BEGIN THE INPUT

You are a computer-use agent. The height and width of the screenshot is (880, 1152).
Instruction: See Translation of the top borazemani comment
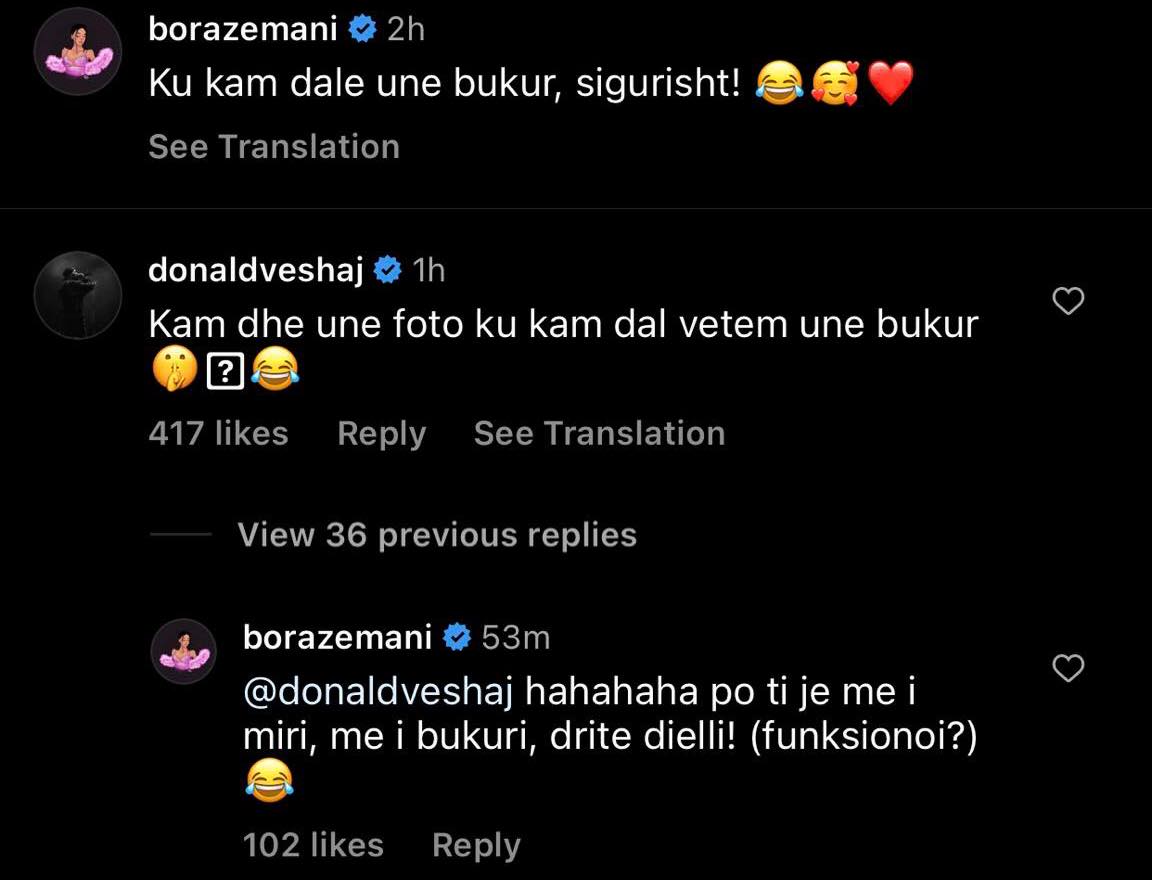tap(274, 147)
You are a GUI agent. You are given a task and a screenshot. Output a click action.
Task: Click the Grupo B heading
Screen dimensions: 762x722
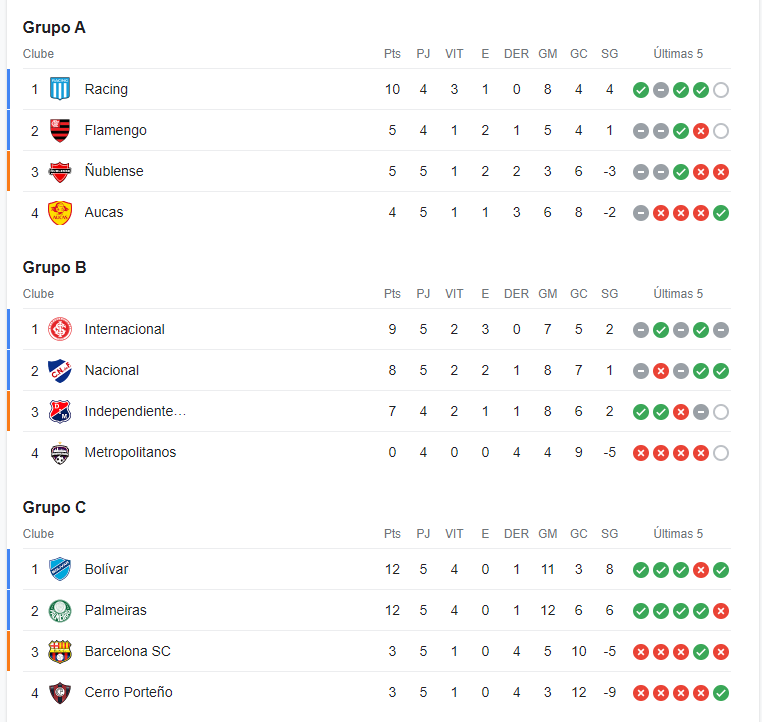coord(54,267)
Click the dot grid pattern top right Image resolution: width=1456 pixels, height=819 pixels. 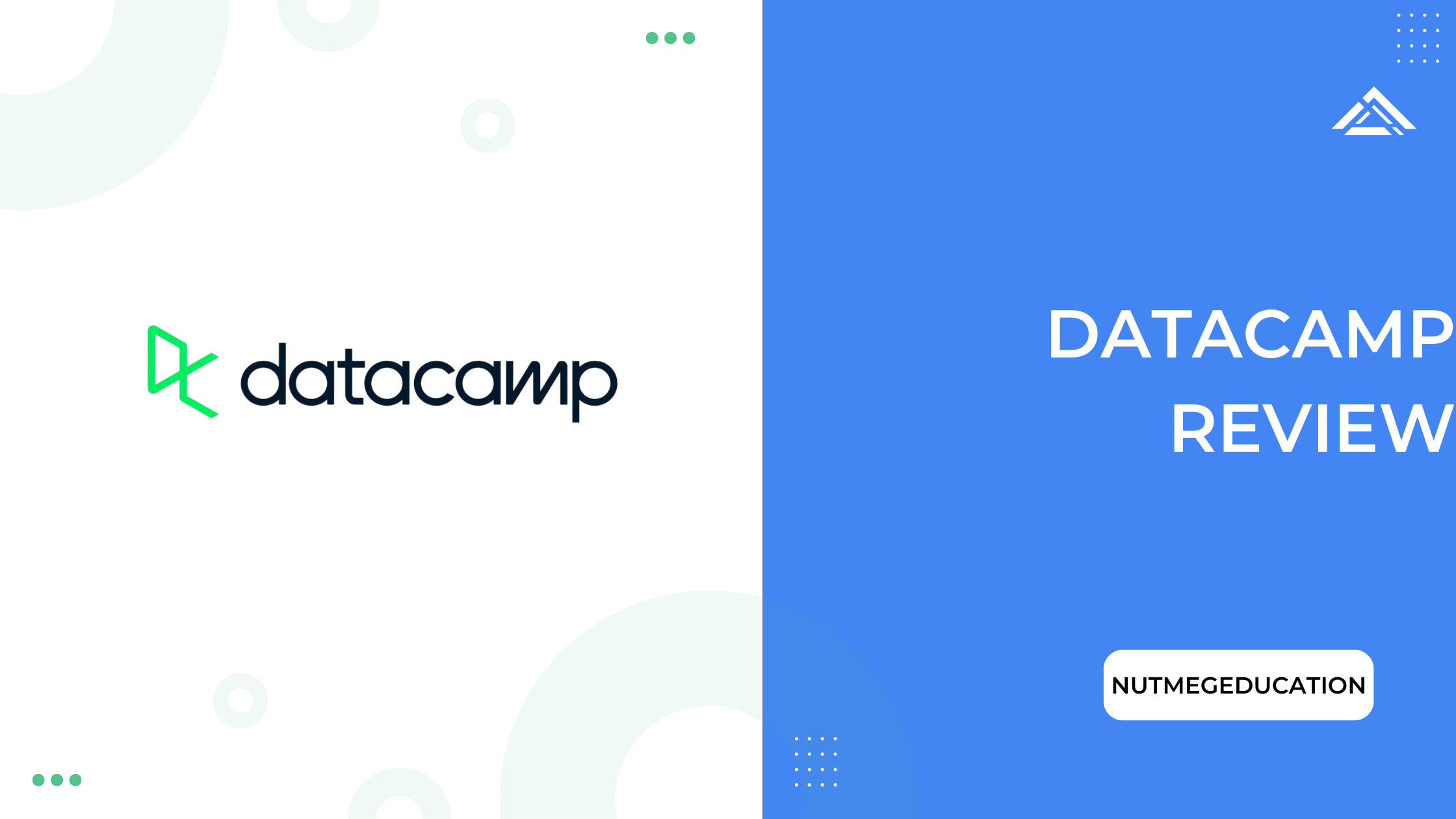pos(1418,37)
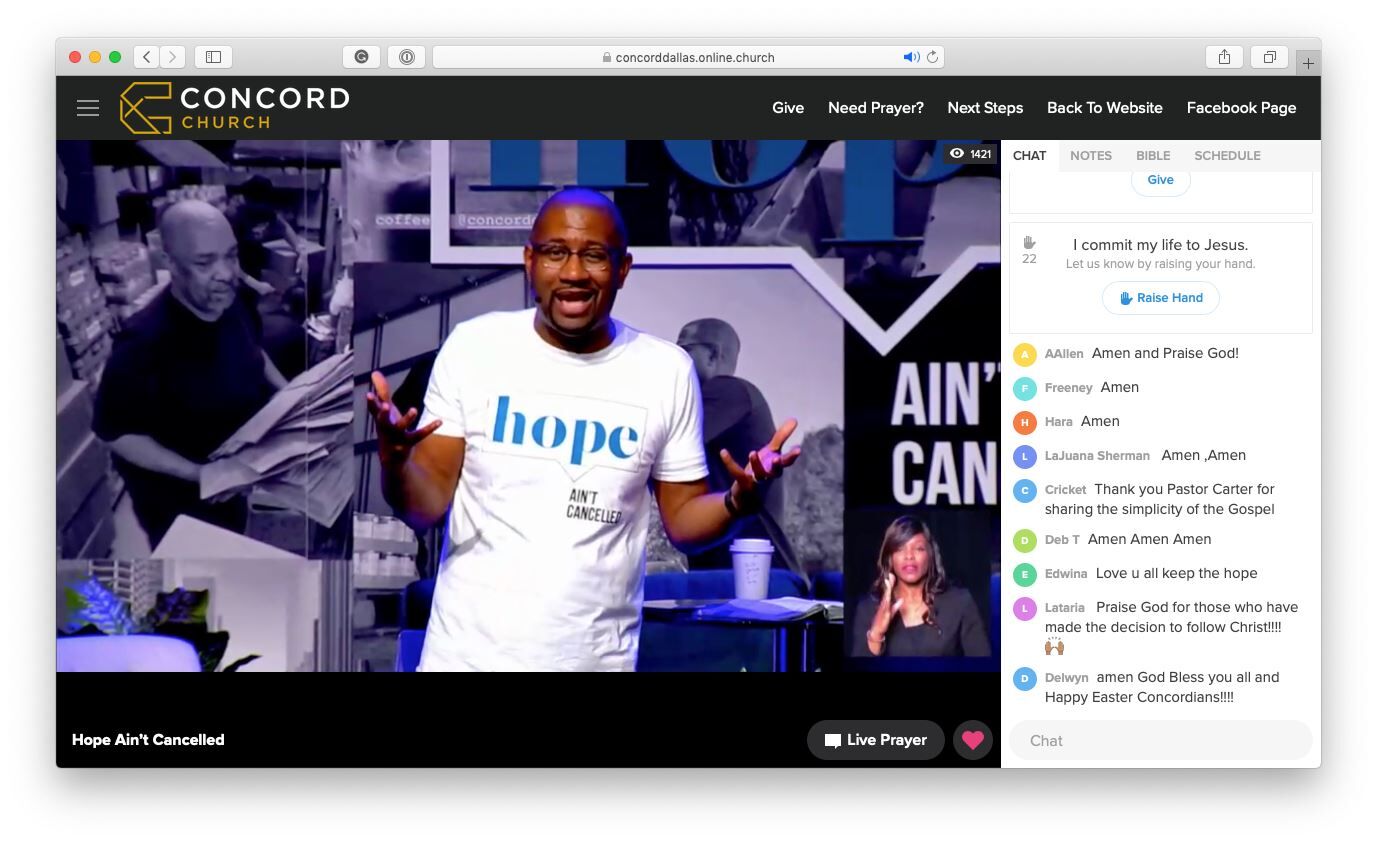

END THE INPUT

Copy exactly, and only, the lines from the first line of the material through the line that contains "You are a GUI", both ends kept; no pictures.

You are a computer-use agent. The height and width of the screenshot is (880, 1152).
Instruction: See Translation of the top borazemani comment
tap(274, 147)
You are a GUI agent. You are given a task and a screenshot. Output a click action.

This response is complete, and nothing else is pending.